In a recent interview with Geekflare, Puri offered a perspective on how SUSE is helping businesses keep pace with AI without getting trapped in vendor lock-in or proprietary ecosystems.
Open Source Isn’t Just a Philosophy, It’s a Strategy
For companies eager to leverage generative AI, one of the biggest risks is tying themselves to a single vendor. According to Puri, SUSE’s open-source-first approach is designed to counter exactly that.
“Open ways of development accelerate innovation and reduce entry barriers,” he explained. SUSE’s infrastructure platform allows customers to plug in different AI tools and models without having to overhaul their systems. The goal is to give enterprises the flexibility to experiment, iterate, and scale while retaining full control.
He emphasized that this is not just a technical issue. “It’s about the future of AI,” he said. “True open source supports collaborative innovation, and that’s the ecosystem SUSE wants to foster.”
Deploying Models Like Mistral and DeepSeek at Scale
Open-source AI models like DeepSeek and Mistral are gaining popularity, but many organizations still hesitate to deploy them in production environments. Puri acknowledged this gap and positioned SUSE as a bridge.
“Running open models at scale isn’t just about spinning up a container,” he said. It’s about securing the full lifecycle, from training and fine-tuning to deployment and monitoring. Through upstream collaboration and tools like Rancher and SUSE AI, the company is building enterprise-grade solutions grounded in the open-source community.
The focus, he said, is not just experimentation; it’s production-readiness.
Closing the Gap Between Proprietary and Open-Source AI Stacks
Puri didn’t deny that proprietary AI solutions often come with performance and support advantages. But he pointed out that mature open-source tools have come a long way in closing that gap.

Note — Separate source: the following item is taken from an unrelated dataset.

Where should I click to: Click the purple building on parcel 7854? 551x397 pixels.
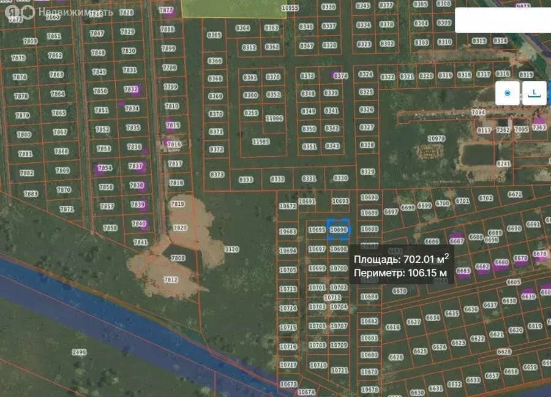[x=103, y=168]
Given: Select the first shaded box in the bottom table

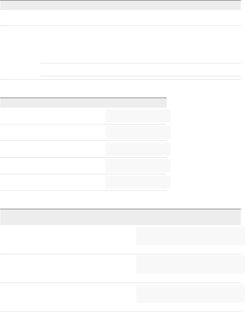Looking at the screenshot, I should pos(190,236).
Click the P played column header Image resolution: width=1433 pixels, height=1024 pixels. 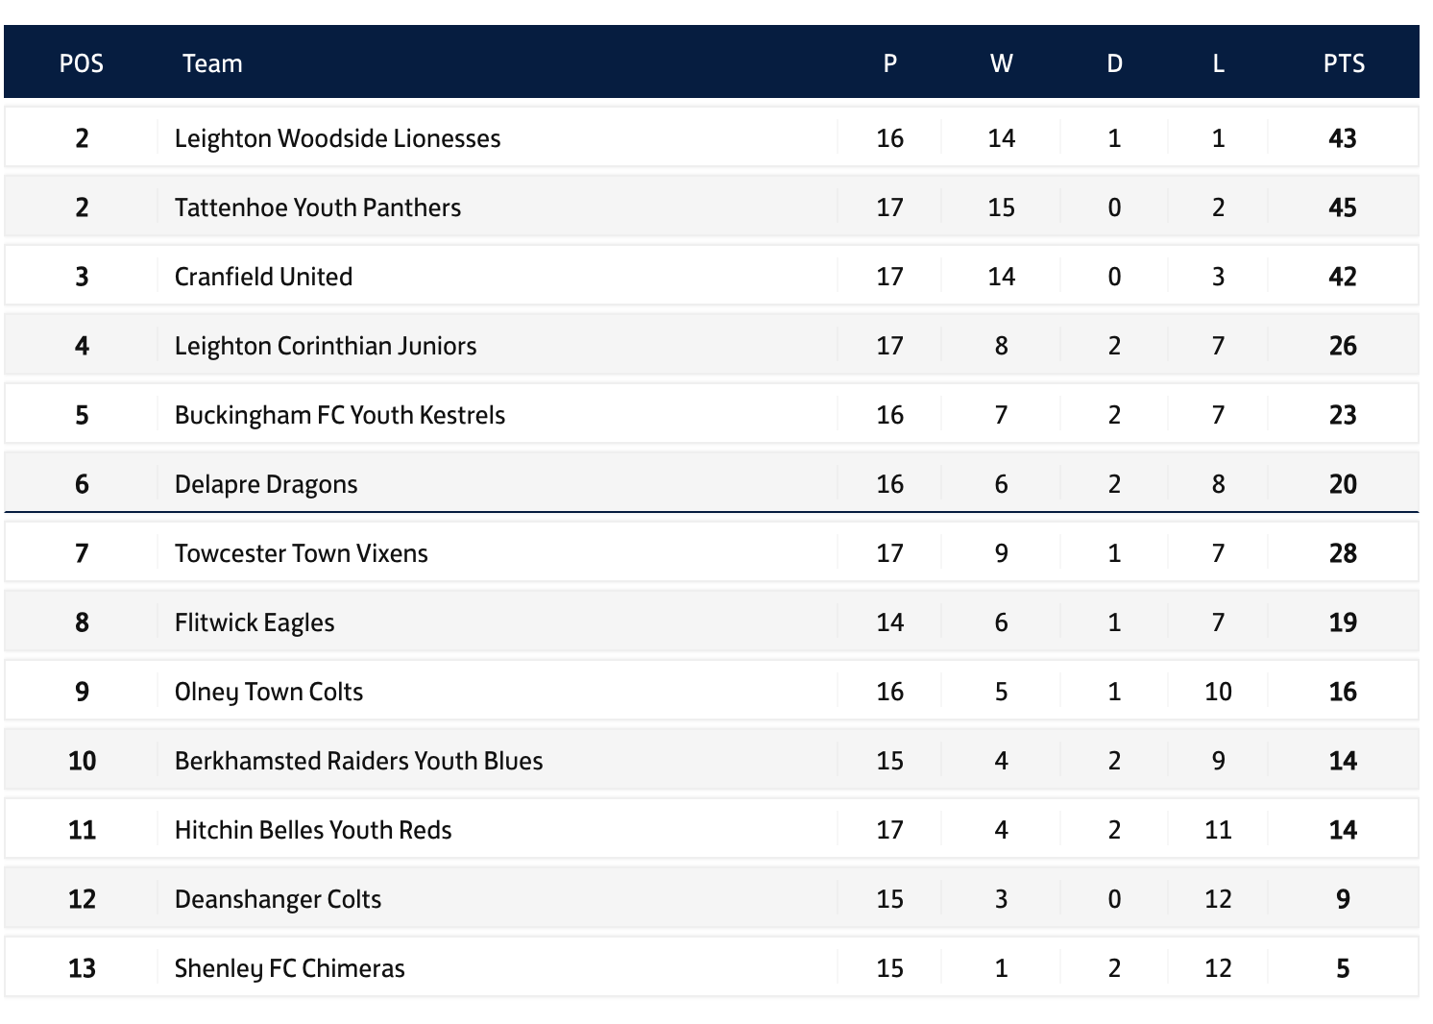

With Rancher handling multi-cluster Kubernetes management and SUSE Security (formerly NeuVector) offering runtime protection and deep network inspection, “the trade-off is no longer technical, it’s strategic,” he noted. “It’s about whether you want to own your AI future or rent it.”
Building for What Comes Next
Looking three years ahead in AI is tricky, but Puri believes the answer lies in architecture, not hype.
“Treat every component in your pipeline as replaceable,” he advised. Enterprises should separate the model, data, and infrastructure layers and adopt containerized, security-first workflows. Tools like Rancher and SUSE Security are built with this principle in mind.
AI at the Edge: More Than Just a Trend
As AI moves closer to the edge, powering smart factories, autonomous systems, and real-time analytics, SUSE is adapting its stack accordingly. Lightweight Kubernetes clusters, zero-trust security even in low-bandwidth environments, and enhanced observability through OpenTelemetry are all part of this edge-native push.
“AI is no longer confined to the data center,” Puri said. “It’s becoming distributed, autonomous, and immediate, and we’re building for that reality.”
The New Narrative Around Open Source
According to Puri, one important shift over the past two years is how enterprises discuss open source. “It’s no longer just a cost-saving move,” he said. With AI at the forefront, open source is increasingly viewed as a path to strategic control and innovation velocity.
Puri also pointed out that many organizations are still unsure how to standardize AI practices. SUSE aims to offer clarity here, showing customers which tools can help them adopt generative AI without losing choice or transparency.
So, at the end of the day, one thing is clear: SUSE isn’t about chasing the flashiest models. It’s about helping enterprises stay adaptable as AI continues to evolve without giving up control. And in a landscape that’s shifting by the month, that stability might be the edge businesses need most.